- [GIVEN RECORDS]:
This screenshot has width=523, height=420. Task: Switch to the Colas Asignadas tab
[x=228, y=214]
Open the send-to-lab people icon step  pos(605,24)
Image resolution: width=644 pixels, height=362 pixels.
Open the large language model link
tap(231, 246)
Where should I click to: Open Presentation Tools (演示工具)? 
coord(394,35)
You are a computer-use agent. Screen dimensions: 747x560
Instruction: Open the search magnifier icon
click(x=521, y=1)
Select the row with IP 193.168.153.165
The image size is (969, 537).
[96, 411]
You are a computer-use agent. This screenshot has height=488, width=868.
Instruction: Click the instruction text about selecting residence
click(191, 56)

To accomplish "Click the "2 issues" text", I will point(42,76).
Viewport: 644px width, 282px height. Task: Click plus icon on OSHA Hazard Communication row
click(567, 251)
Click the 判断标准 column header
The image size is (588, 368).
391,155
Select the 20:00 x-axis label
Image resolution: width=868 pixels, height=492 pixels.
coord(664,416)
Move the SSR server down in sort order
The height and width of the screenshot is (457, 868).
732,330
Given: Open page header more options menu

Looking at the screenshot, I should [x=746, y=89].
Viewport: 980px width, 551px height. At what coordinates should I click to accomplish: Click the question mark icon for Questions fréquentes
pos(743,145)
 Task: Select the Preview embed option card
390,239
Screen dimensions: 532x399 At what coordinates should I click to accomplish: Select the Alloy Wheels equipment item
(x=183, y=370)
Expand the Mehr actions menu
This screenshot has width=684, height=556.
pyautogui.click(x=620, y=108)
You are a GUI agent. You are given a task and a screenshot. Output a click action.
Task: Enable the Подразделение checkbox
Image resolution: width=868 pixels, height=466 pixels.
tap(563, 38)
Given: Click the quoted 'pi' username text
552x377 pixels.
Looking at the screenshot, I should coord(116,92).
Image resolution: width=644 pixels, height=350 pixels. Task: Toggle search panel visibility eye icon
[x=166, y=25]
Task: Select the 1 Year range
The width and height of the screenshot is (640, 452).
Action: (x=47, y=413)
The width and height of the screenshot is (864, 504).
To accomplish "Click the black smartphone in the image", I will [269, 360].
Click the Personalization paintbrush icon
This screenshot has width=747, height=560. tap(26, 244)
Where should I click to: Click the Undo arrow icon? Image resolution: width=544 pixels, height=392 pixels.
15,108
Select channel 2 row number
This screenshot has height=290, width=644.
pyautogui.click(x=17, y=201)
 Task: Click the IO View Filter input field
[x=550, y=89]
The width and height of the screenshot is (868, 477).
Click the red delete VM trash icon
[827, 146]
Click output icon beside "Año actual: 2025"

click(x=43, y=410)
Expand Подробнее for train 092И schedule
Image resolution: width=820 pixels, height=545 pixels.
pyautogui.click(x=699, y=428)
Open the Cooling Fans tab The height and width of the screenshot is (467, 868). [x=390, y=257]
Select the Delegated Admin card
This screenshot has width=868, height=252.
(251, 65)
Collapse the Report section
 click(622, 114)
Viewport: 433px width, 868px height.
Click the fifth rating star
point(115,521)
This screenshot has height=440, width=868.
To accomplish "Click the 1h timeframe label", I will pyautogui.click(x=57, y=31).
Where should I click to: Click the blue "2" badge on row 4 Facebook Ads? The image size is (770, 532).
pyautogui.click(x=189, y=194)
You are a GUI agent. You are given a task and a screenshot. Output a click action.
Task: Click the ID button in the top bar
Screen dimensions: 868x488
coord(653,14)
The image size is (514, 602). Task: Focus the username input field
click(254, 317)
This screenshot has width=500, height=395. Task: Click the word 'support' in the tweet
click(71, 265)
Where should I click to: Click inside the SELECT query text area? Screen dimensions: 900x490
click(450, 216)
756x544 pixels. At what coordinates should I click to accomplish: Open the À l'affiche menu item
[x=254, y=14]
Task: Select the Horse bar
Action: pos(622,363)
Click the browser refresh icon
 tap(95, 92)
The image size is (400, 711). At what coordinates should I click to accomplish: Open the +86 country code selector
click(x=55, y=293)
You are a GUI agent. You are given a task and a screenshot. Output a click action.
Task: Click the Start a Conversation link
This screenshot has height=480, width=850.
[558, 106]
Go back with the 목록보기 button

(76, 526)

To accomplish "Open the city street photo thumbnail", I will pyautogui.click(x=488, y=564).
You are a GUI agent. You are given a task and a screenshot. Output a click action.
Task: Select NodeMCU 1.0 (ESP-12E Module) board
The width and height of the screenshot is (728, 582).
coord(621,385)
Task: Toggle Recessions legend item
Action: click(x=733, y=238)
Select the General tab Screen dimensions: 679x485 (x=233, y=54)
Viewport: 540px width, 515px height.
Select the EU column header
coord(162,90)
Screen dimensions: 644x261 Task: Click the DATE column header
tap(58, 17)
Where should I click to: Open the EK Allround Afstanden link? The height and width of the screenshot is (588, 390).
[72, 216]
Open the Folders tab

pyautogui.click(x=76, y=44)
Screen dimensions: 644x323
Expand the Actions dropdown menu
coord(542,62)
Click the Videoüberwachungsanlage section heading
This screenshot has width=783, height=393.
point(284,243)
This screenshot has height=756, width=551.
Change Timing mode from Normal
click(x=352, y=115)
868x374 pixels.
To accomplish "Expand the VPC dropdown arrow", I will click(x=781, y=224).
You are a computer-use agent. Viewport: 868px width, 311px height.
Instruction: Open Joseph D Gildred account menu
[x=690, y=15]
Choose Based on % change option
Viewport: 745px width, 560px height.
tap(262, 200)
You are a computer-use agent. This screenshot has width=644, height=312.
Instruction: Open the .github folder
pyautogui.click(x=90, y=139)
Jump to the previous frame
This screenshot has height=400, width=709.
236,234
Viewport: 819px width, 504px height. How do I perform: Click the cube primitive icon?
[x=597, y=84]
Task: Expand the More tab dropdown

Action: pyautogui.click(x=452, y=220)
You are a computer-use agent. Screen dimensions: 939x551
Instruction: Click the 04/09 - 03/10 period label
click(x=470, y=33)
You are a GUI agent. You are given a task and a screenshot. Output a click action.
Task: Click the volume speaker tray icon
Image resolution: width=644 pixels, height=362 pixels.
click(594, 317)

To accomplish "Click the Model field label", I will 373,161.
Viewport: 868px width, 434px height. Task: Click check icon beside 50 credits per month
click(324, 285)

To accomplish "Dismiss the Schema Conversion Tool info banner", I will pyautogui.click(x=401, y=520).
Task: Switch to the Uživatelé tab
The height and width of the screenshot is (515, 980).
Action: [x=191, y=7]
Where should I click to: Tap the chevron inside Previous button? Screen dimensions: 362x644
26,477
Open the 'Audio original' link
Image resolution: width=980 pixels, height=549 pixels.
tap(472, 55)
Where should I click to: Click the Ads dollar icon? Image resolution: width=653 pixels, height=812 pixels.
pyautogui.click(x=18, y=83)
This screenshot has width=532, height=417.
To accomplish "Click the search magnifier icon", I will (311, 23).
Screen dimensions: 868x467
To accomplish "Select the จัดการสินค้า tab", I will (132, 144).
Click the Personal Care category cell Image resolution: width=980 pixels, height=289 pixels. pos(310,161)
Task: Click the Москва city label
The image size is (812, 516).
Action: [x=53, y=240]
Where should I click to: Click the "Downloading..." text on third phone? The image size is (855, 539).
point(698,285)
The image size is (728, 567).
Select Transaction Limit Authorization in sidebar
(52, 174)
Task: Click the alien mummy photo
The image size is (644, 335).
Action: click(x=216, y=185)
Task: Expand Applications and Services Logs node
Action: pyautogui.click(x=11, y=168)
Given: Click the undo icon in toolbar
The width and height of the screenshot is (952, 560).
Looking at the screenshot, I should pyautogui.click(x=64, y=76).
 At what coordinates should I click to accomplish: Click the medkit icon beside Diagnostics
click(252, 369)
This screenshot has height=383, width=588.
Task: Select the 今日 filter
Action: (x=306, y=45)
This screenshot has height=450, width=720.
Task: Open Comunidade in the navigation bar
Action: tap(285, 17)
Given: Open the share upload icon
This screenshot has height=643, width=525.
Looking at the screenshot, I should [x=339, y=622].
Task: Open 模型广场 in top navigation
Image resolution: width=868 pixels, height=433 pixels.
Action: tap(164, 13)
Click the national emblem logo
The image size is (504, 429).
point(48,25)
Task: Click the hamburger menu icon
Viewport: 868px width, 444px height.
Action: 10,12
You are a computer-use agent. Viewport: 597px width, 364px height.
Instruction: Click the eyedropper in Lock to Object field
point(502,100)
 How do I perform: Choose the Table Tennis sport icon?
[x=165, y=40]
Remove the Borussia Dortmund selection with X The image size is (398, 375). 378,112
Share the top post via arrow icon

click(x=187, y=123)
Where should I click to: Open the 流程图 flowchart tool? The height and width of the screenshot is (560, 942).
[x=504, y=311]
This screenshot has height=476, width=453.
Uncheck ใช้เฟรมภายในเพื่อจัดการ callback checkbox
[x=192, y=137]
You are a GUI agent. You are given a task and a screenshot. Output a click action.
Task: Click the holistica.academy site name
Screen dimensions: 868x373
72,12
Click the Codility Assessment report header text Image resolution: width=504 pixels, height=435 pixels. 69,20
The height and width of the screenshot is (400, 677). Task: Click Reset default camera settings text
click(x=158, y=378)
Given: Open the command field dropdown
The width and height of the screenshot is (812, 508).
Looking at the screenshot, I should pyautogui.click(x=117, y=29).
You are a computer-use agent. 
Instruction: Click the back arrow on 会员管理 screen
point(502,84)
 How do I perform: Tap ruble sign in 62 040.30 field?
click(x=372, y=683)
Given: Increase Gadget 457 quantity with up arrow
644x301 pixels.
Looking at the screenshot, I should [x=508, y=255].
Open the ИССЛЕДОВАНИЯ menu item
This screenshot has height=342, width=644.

- [WORK TASK]: Among the entries, how many lines include the string "computer"? Please reply with only the number.

- [RESULT FOR THIS EXERCISE]: 7